トランプ大統領就任演説と九州経済への影響
2021年1月21日未明、日本時間においてアメリカでトランプ氏の大統領就任式が挙行されました。二期目を迎えるトランプ政権が九州経済にどのような影響をもたらすのか、ここで深く掘り下げて考えてみましょう。
「アメリカ・ファースト」政策とその影響
トランプ氏は大統領選挙で圧勝後、「アメリカ・ファースト」というスローガンのもと、即座に100本以上の大統領令に署名し、不法移民取り締まりなどへの初動を開始しました。ワシントンで行われた凱旋集会では、祝賀ムードに包まれた中、この政策の方向性を強調しました。
九州経済における最大の懸念:関税の引き上げ
特に九州経済にとって最も影響が懸念されるのは、関税の引き上げです。九州経済調査会の河村奏瑛研究員は「関税の引き上げが九州の企業、特に経済に大きな影響を及ぼす」と指摘しています。
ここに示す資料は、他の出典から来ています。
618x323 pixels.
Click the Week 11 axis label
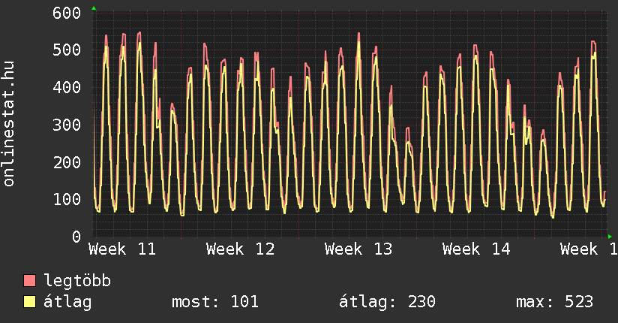(122, 249)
トランプ氏は選挙公約として、すべての貿易相手国に対して一律に10%から20%の関税をかけると宣言しており、これが現状の日本への平均関税率2.8%から大幅な引き上げにつながる可能性があります。
自動車業界への影響の大きさ
とりわけ影響が大きいと考えられるのが、自動車業界です。自動車本体はもとより、エンジンやタイヤなどの関連部材も、九州からアメリカに多く輸出されています。九州は2023年の貿易輸出額において、アメリカを中国に次ぐ二番目の大きな輸出国として位置付けており、その額は1兆1700億円を超えています。特に自動車は、九州からのアメリカへの輸出全体の46.2%を占めており、このため、関税引き上げが九州経済、特に自動車関連の企業に大きな打撃を与える恐れがあります。
以上のように、トランプ大統領の就任と「アメリカ・ファースト」政策は九州経済に深刻な影響を及ぼす可能性があります。九州の企業はすでに対策を講じ始めており、今後の展開が注目されます。